Its accumulated losses at the company level amounted to RM385.33 million, and to RM45.74 million at the group level, as at June 30, 2016

Aside from paring down accumulated losses, the proposed exercise will also enable the property developer and planter to raise funds from the capital market in future, by issuing new shares.

"Both exercise will enable the company to rationalise its statement of financial position by eliminating its entire accumulated losses. This would not only enhance credibility, but also provide a better financial platform for future growth," it explained.

It noted that the closing price of its shares today of 43.5 sen, is 56.5 sen or 56.5% lower from its existing par value of RM1, which prohibits it from raising fresh capital from the market.

As at June 30, 2016, its share premium account was RM18.5 million, which will be used entirely for debt repayment and cancelled off.

As for the par value reduction, it entails the halving of the RM1 par value of each share to 50 sen each, which will give rise to a credit of RM423.06 million to cancel off the remainder of the debt.

As at Aug 23, 2016, being the latest practicable date prior to the date of this announcement (LPD), the company's issued and paid-up share capital was RM846.12 million, comprising 846.12 million shares, which will be reduced to RM423.06 million, comprising 846.12 million shares, after the par value reduction.

After the elimination of its debt, there will be a remaining credit of RM55.97 million, which shall be retained in the capital reserve account to be used for future corporate exercises to be undertaken by the company, it said.

Barring any unforeseen circumstances and subject to all requisite approvals being obtained, DutaLand expects the proposals to be completed by the fourth quarter of 2016.

Separately, DutaLand said it has sunk into red, with a net loss of RM5.11 million in the fourth quarter ended June 30, 2016 (4QFY16), from a net profit of RM2.81 million a year ago, mainly due to the reversal of provision of RM7.1 million recorded in 4QFY15.

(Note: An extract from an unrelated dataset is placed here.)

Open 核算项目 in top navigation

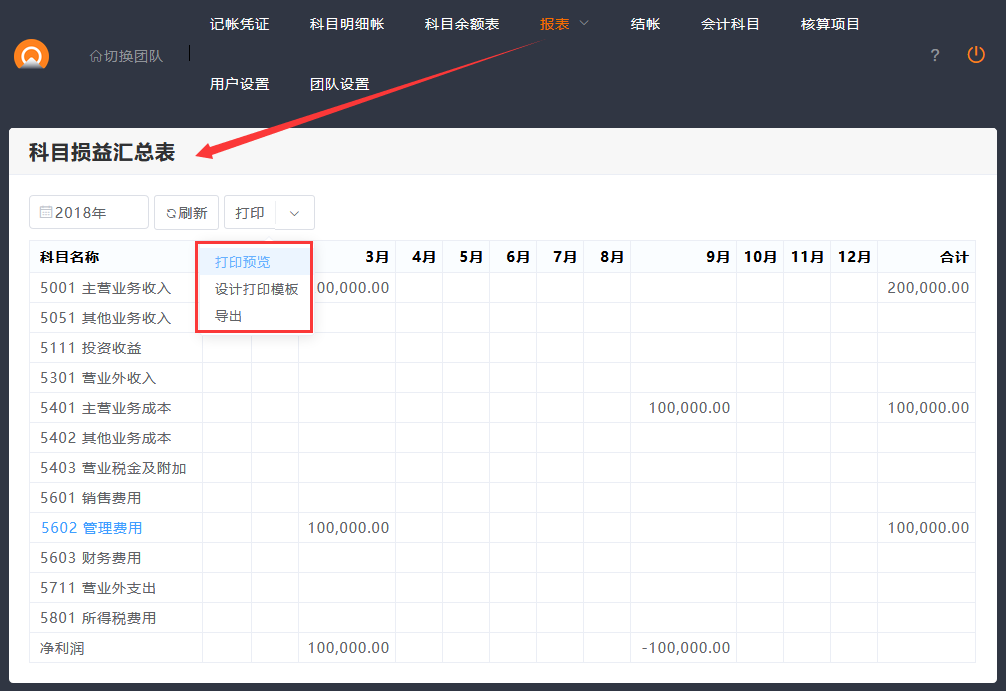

Revenue for the quarter come in 17.1% lower at RM10.72 million, from  RM12.93 million a year earlier, on lower contribution from the plantation division.

For the full year, it posted a net loss of RM3.72 million, as compared with a net profit of RM48.69 million, priamrily because there was an RM85 million settlement sum received last year.

Revenue was 19% lower at RM37.79 million, against RM46.65 million, as its plantation division contributed lower revenue.

Going forward, DutaLand said the plantation division is expected to perform better in FY17, as the palm oil selling price has been holding firm, while production is set to increase with the subsiding of the El Nino effect.

On its property division, it said it has launched Phase 4F of the Oakland Commercial Centre.

"The development, comprising 182 units of shops/offices, with a gross development value of approximately RM95 million, is expected to contribute positively to the the segment," it added.